A level set method for materials with texturally equilibrated pores

Textural equilibrium controls the distribution of the liquid phase in many naturally occurring porous materials such as partially molten rocks and alloys, salt-brine and ice-water systems. In these materials, pore geometry evolves to minimize the solid-liquid interfacial energy while maintaining a constant dihedral angle, θ, at solid-liquid contact lines. We present a level set method to compute an implicit representation of the liquid-solid interface in textural equilibrium with space-filling tessellations of multiple solid grains in three dimensions. Each grain is represented by a separate level set function and interfacial energy minimization is achieved by evolving the solid-liquid interface under surface diffusion to constant mean curvature surface. The liquid volume and dihedral angle constraints are added to the formulation using virtual convective and normal velocity terms. This results in an initial value problem for a system of non-linear coupled PDEs governing the evolution of the level sets for each grain, using the implicit representation of the solid grains as initial condition.

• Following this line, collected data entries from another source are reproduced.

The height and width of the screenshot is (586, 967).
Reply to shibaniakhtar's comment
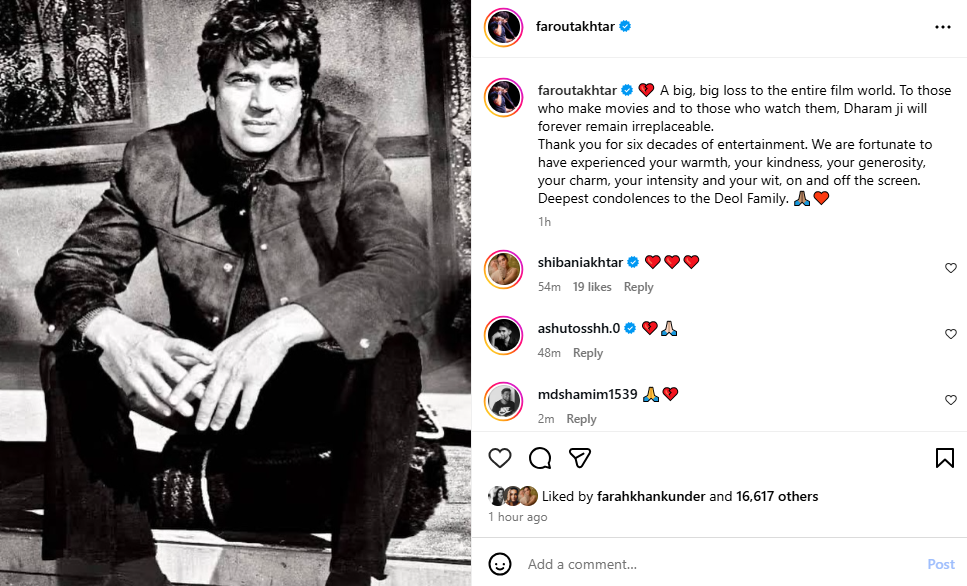(638, 287)
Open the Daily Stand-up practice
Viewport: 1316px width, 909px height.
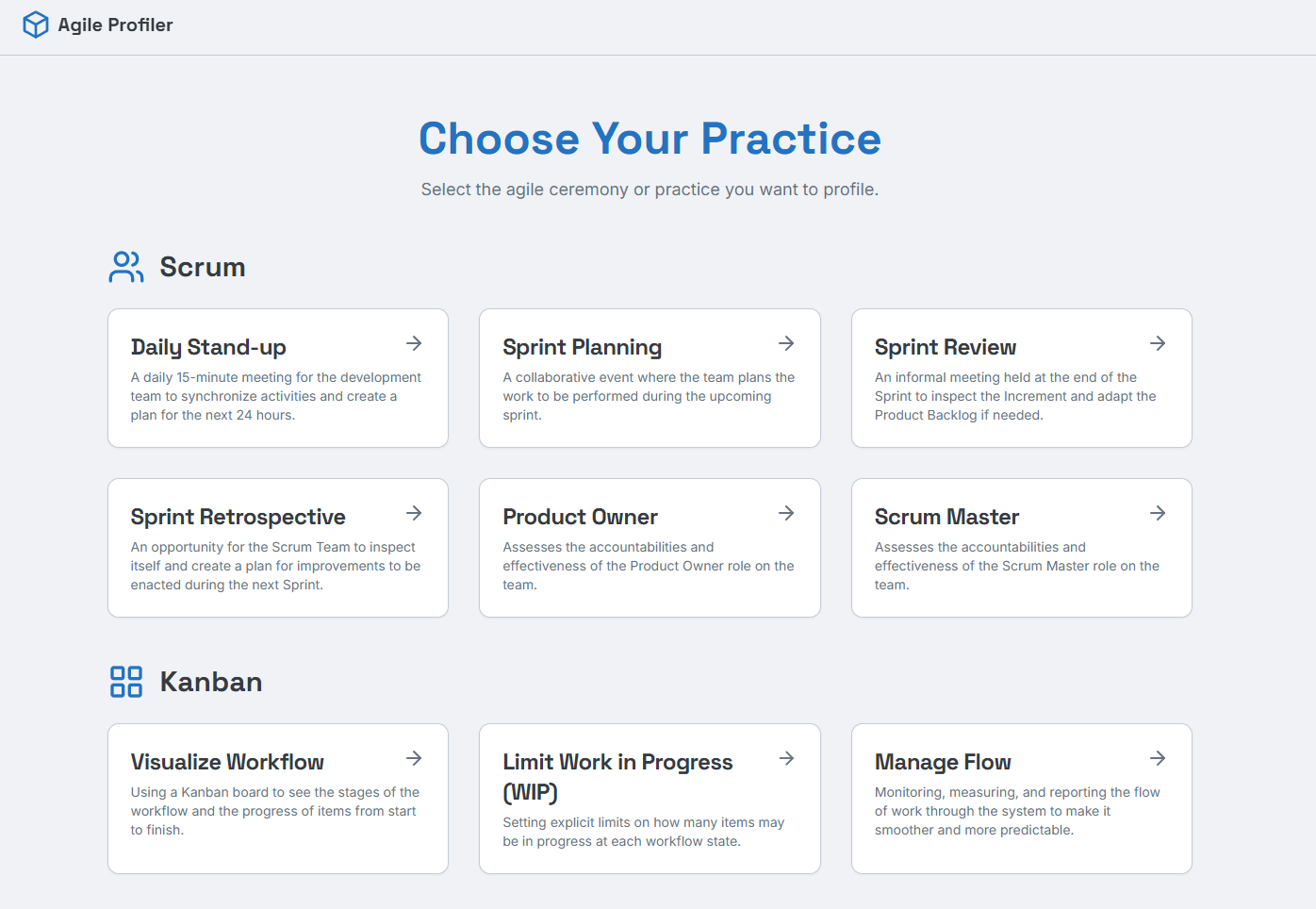click(x=277, y=378)
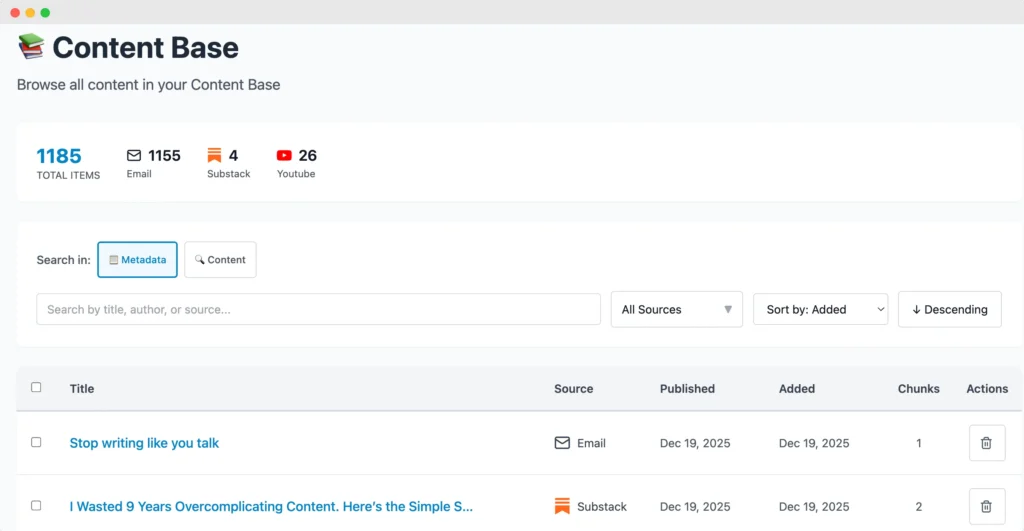Open the 'Stop writing like you talk' link
Screen dimensions: 1024x531
pyautogui.click(x=144, y=443)
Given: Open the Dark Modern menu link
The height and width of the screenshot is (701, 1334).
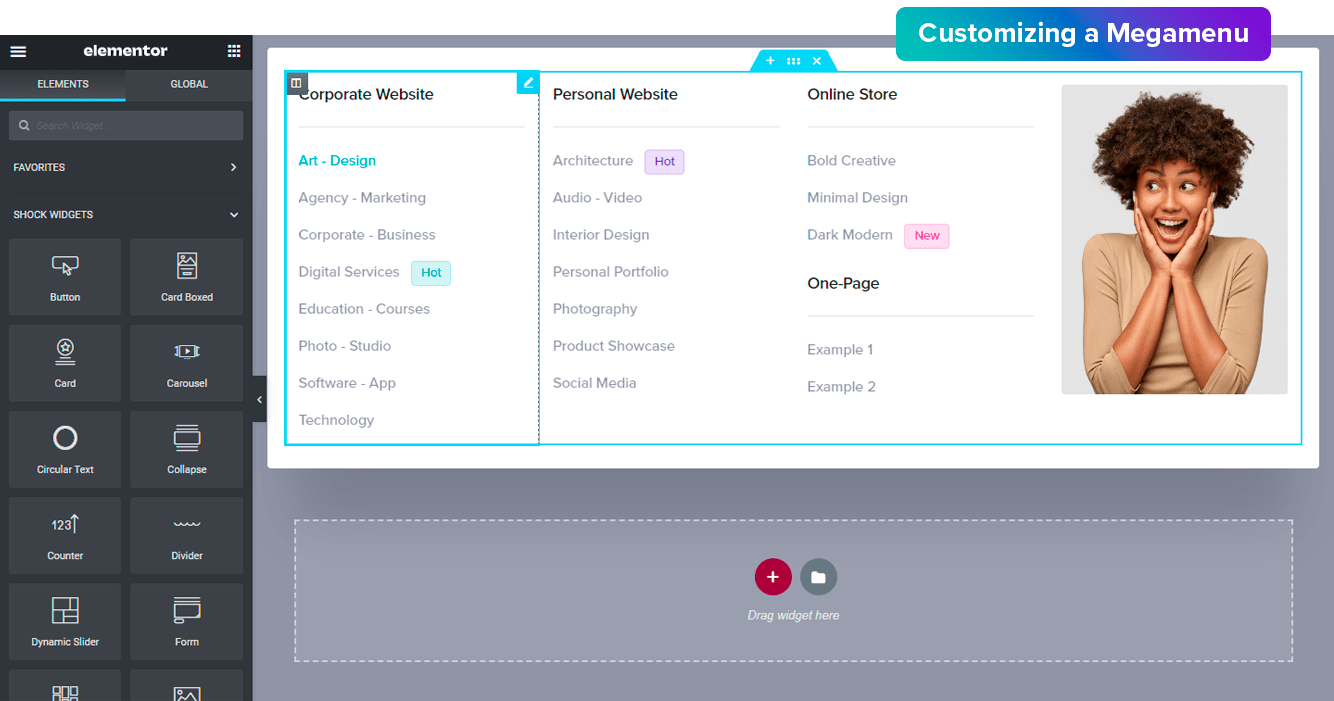Looking at the screenshot, I should click(850, 235).
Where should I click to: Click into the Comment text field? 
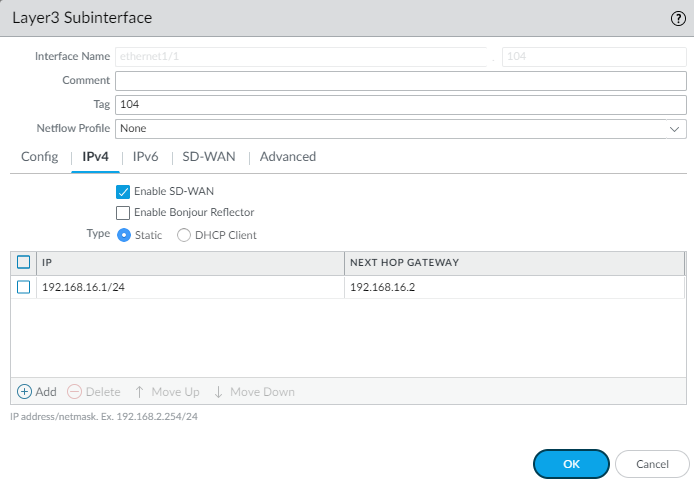pyautogui.click(x=400, y=80)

A domain decomposition scheme is devised to restrict the computational domain of each grain to few grid points around the grain. The coupling between the interfaces is achieved in a higher level on the original computational domain. The spatial resolution of the discretization is improved through high-order spatial differentiation schemes and localization of computations through domain composition. Examples of three-dimensional solutions are also obtained for different grain distributions networks that illustrate the geometric flexibility of the method.